Bislang befindet sich eine der größten Mülldeponien für Elektronik noch in den deutschen Haushalten selbst. Im Zuge der immer schneller werdenden Entwicklung der Kommunikationselektronik kaufen sich viele Verbraucher neue Geräte, ohne die alten entsorgt zu haben. So entsteht im heimischen Keller nicht selten ein Sammellager für Elektronikschrott. Sollten sich die Besitzer eines Tages dazu entschließen, den Elektronikschrott auf einer Müllkippe zu entsorgen, würde sich die Müllkrise merklich verschärfen.

Verwertung durch Kreislaufwirtschaft
"Gäbe es vernünftige Rücknahmesysteme sowie Beratungs- und Serviceangebote der Kommunen, würden die Leute ihre alten Geräte sicher nicht einfach in die Mülltonne entsorgen", vermutet Matthias Teller von der Kreislauf- und Verwertungsagentur (KVA) in Berlin. Bisher haben sich 20 Unternehmen, Projekte sowie Initiativen zusammengeschlossen, die in der KVA organisiert sind. Hier versucht man dem PC-Recycling nachzuhelfen. In den verschiedenen Projekten will man Strategien zur Nachhaltigkeit in der Informations- und Kommunikationstechnik entwickeln. "Dabei sollen die Produkte nicht nur in die Kreislaufwirtschaft gebracht werden, um sie zu zerlegen und dann wieder zu nutzen, sondern die Produkte sollen länger genutzt werden. Darüber hinaus müssen die Produkte so hergestellt werden, dass sie weniger Material und Energie verbrauchen", so Teller. Nur so sei eine Umweltkrise größeren Ausmaßes zu verhindern.

Rücknahmesysteme

Niederlande Seit 1.Januar 99 für Großgeräte, seit 1.Januar 2000 für Kleingeräte. Sammlung über Kommunen oder Händler (Alt gegen Neu), Verwertung über Hersteller, pro Gerätetyp einheitliche Gebühr auf Neugeräte (vergleichbares System für IT- Geräte)
Schweden Seit 1. Juli 2001 Sammlung über Kommunen, Verwertung über Hersteller, Gebühr auf Neugeräte
Belgien Seit 1. Juli 2001 Sammlung über Kommunen oder Händler (Alt gegen Neu), Verwertung über Hersteller, pro Gerätetyp einheitliche Gebühr auf Neugeräte
Japan Seit 1. April 2001 Kühl- und Klimageräte, Fernsehgeräte und Waschmaschinen müssen von Herstellern zurückgenommen werden.
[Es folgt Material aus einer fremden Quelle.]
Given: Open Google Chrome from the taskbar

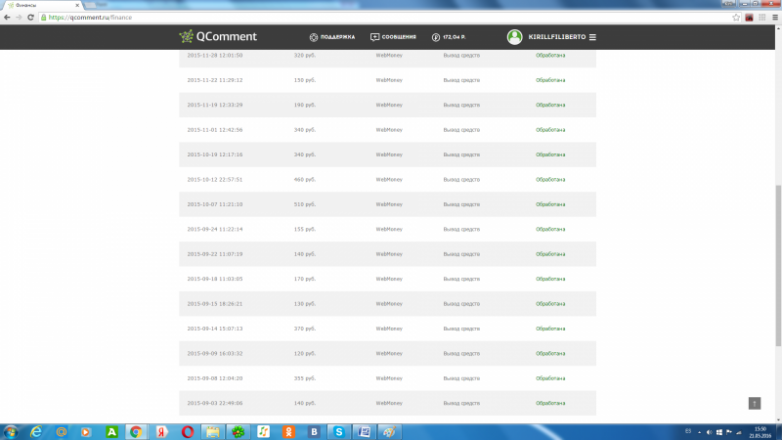Looking at the screenshot, I should [x=135, y=431].
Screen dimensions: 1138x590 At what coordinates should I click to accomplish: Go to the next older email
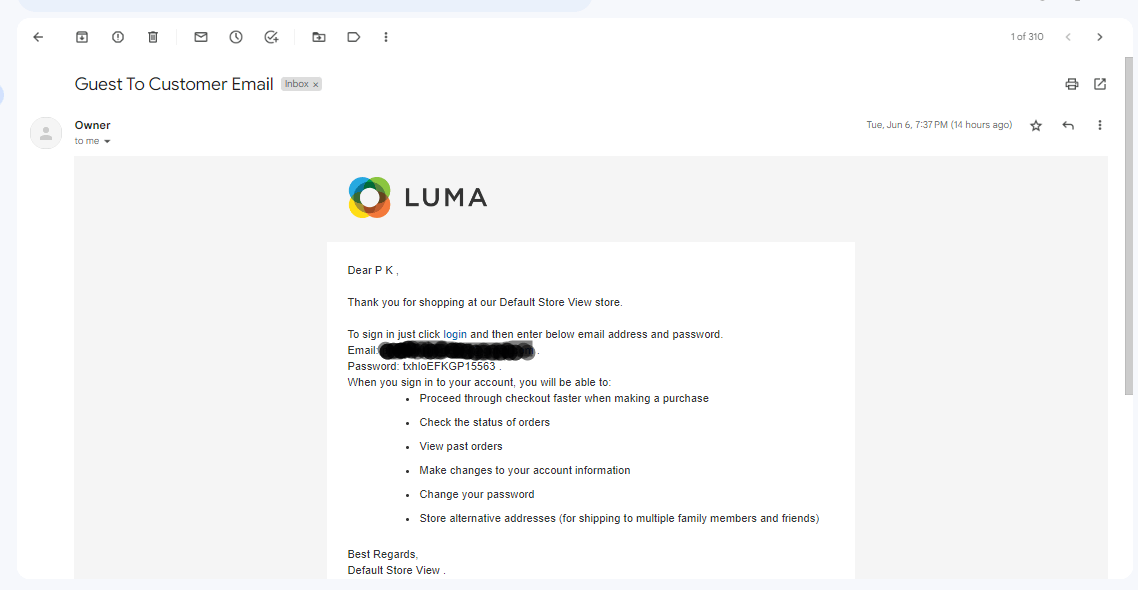1100,37
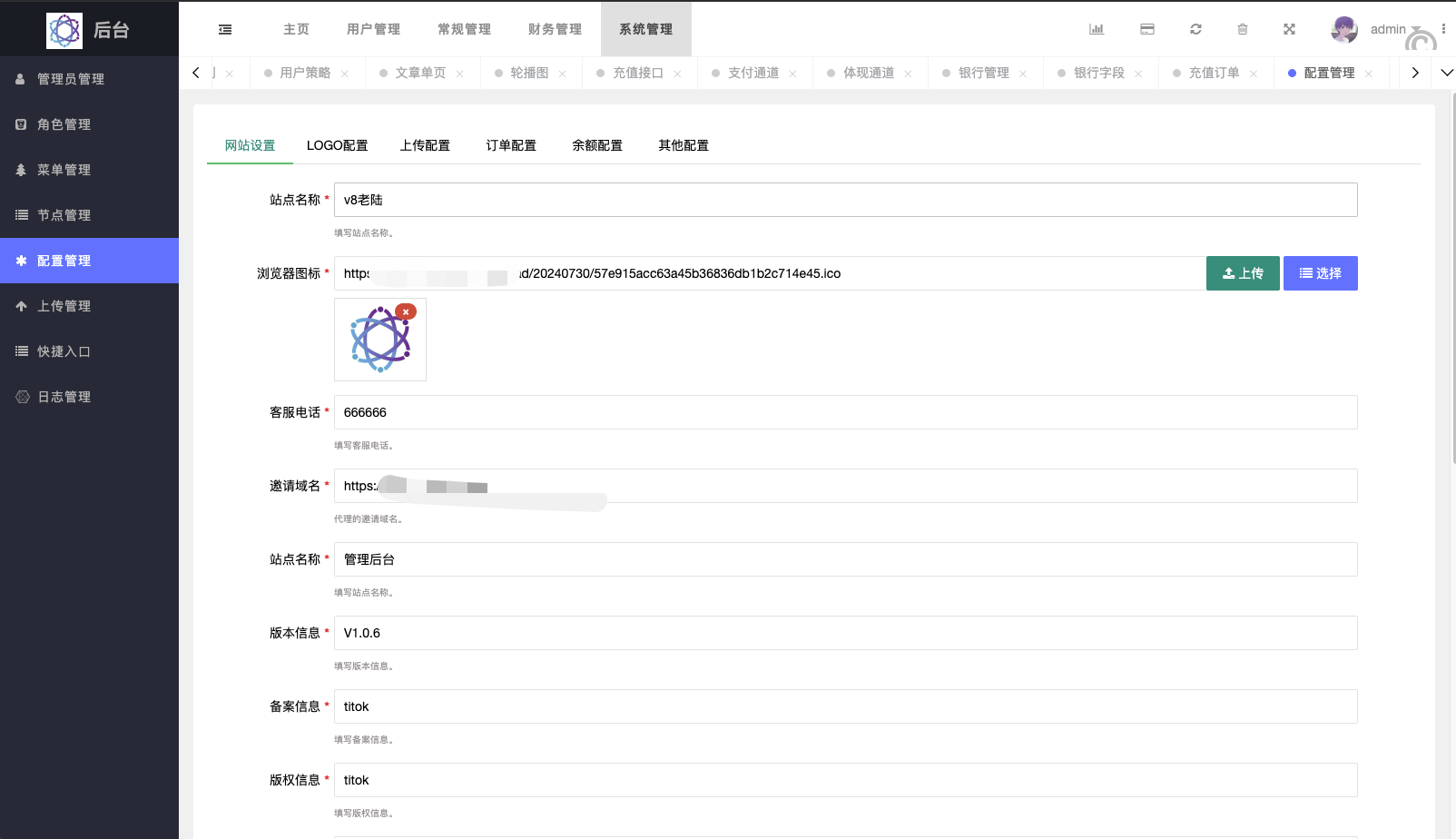The image size is (1456, 839).
Task: Remove the uploaded favicon with red X badge
Action: coord(406,311)
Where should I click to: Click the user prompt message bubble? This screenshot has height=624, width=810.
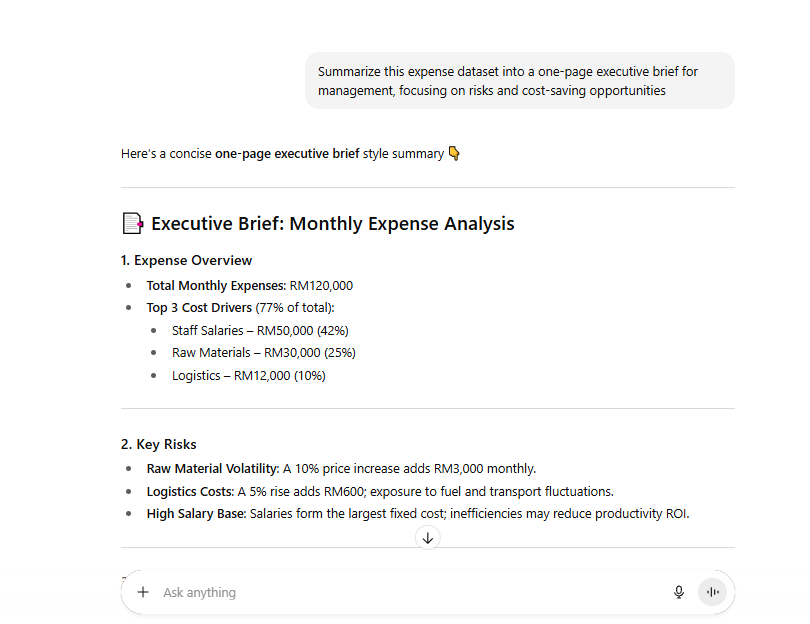(x=519, y=81)
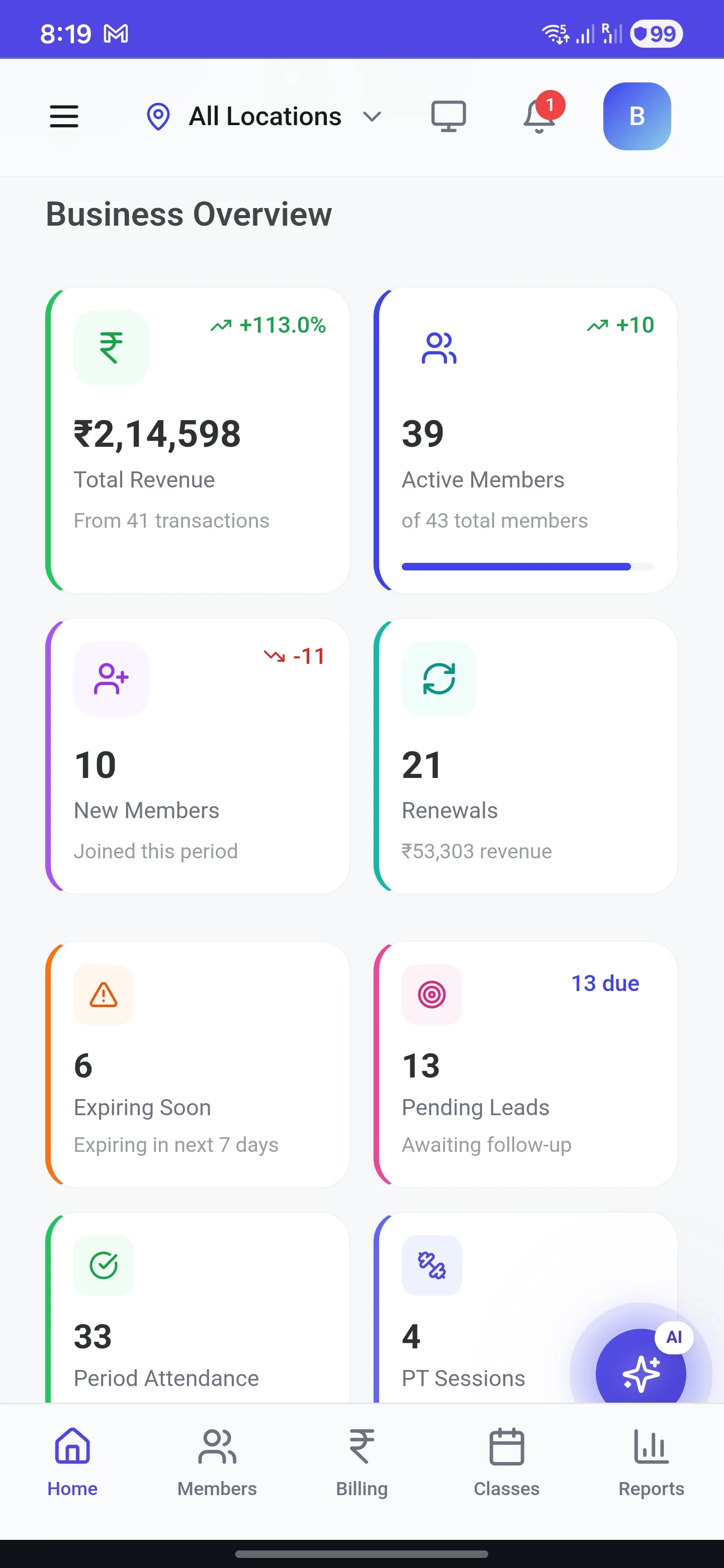Tap the refresh icon on Renewals card

click(x=439, y=678)
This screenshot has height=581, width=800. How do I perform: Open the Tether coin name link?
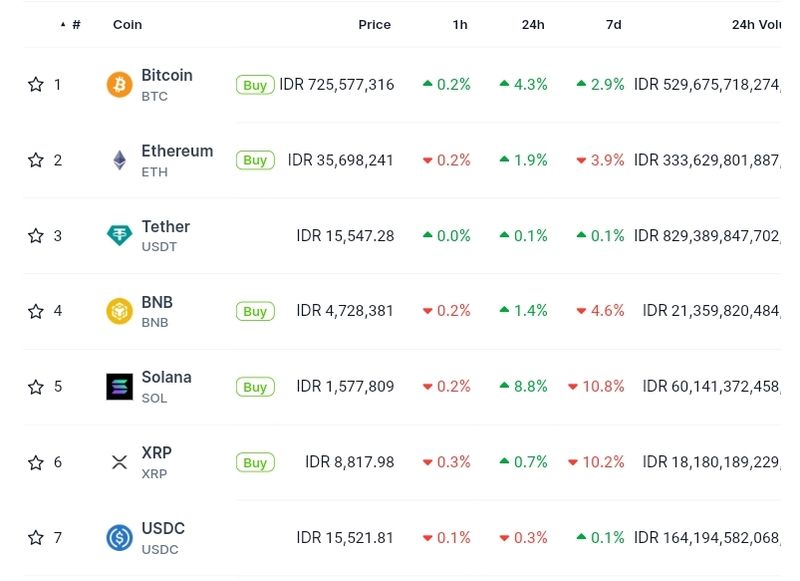coord(165,227)
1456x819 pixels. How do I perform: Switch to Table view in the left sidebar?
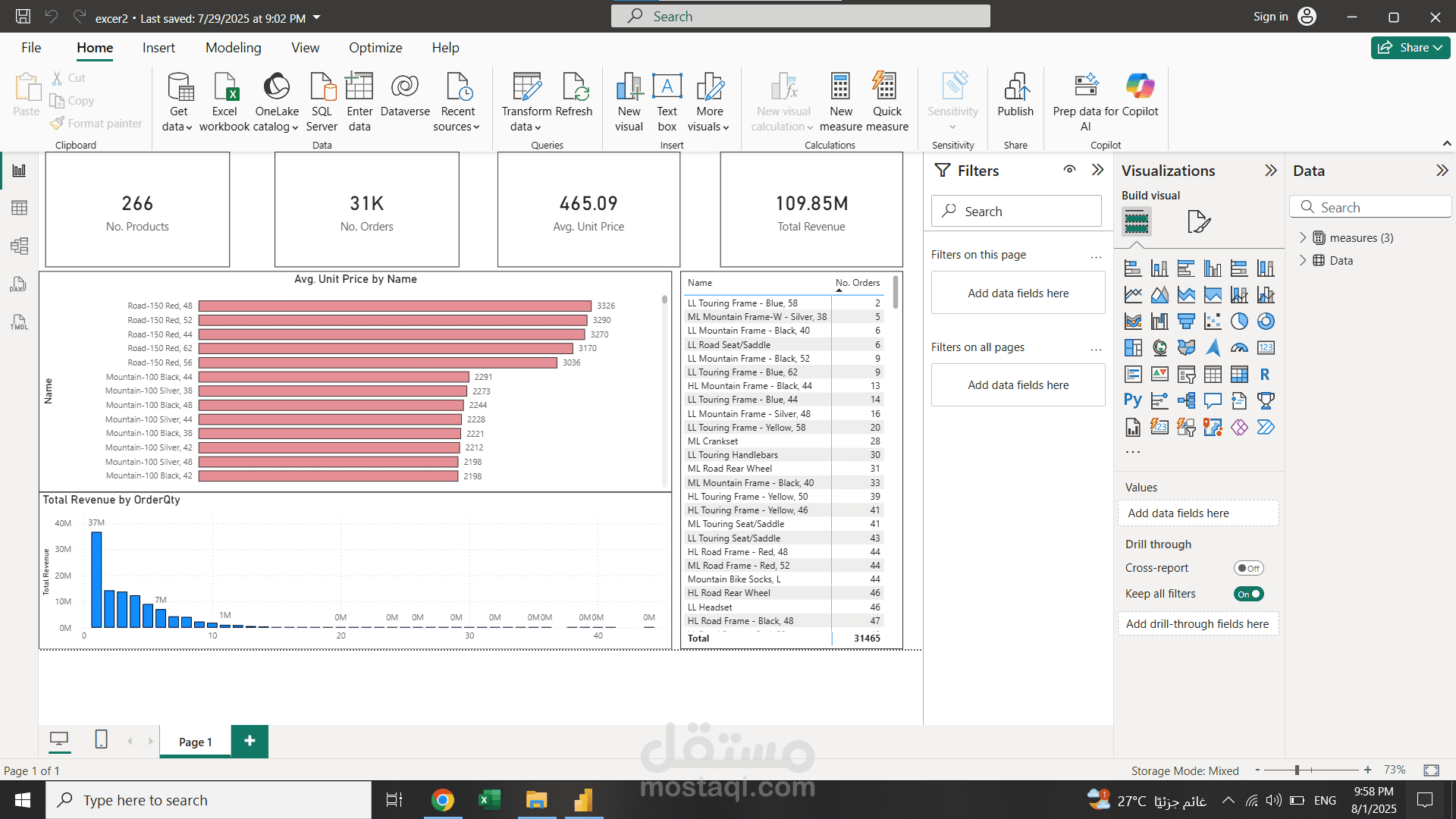coord(19,207)
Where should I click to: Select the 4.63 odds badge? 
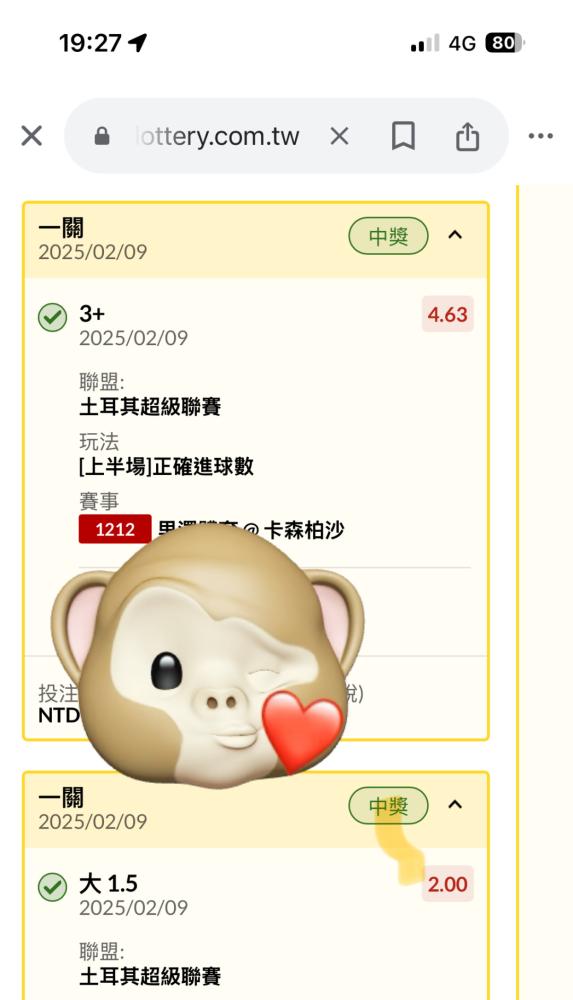pyautogui.click(x=447, y=314)
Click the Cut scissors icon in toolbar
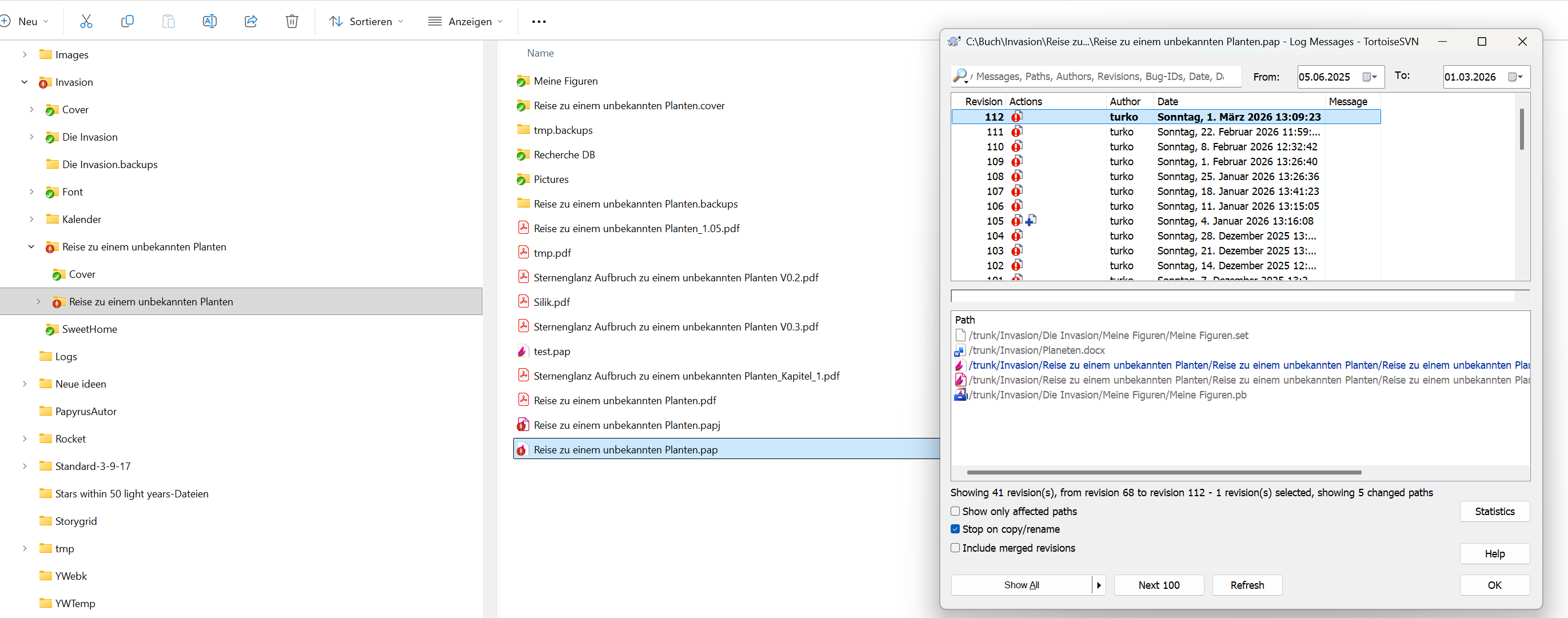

Finanzierung erfolgt durch die Verbraucher über einen Entsorgungskostenbeitrag zum Zeitpunkt der Rückgabe. Die Entsorgung übernehmen die Hersteller, die sich zu diesem Zweck in verschiedenen Gruppierungen zusammengeschlossen haben.

Quelle: Zentralverband Elektrotechnik- und Elektroindustrie e. V.



Einige Unternehmen besitzen hauseigene Wiedervermarktungswerke für ihre Altgeräte wie zum Beispiel das Wiedervermarktungs- und Recyclingwerk der Fujitsu-Siemens Computers GmbH in Paderborn. Ein Dschungel aus Kabeln, Schrauben, Zangen und anderen Gerätschaften prägen das Bild der Arbeitshalle. Täglich werden hier Monitore zurück in ihren Rohzustand versetzt und dabei nach brauchbaren Einzelteilen untersucht. Schnell und fachmännisch schrauben rund 30 Mitarbeiter die Bildschirme auseinander, trennen Kabel und sortieren die noch funktionsfähigen Teile aus. Sorgfältig werden die Gehäuse mit einem Schaber von Aufklebern befreit, denn jeder Kunststoff, der in den Schredder kommt, muss frei von anderen Stoffen sein. Die europaweit einzige Schredder-Maschine erkennt, sortiert und zermahlt die verschiedenen Kunststoffe, die dann als Rohstoffe wiederverwertet werden können. Neben ausgedienten Personal Computern werden auch Kassengeräte und Geldautomaten in Paderborn auseinandergebaut, wobei angestrebt wird, so wenig wie möglich wegzuwerfen. Rund 90 Prozent aller angelieferten Geräte werden wiederverwertet. Das ist sehr viel, denn selbst nach einer Demontage werden normalerweise alle Plastikteile verbrannt. Seit über zehn Jahren betreibt Fujitsu-Siemens ihr Wiedervermarktungs- und Recyclingcenter und hat somit den Weg in die Kreislaufwirtschaft gefunden.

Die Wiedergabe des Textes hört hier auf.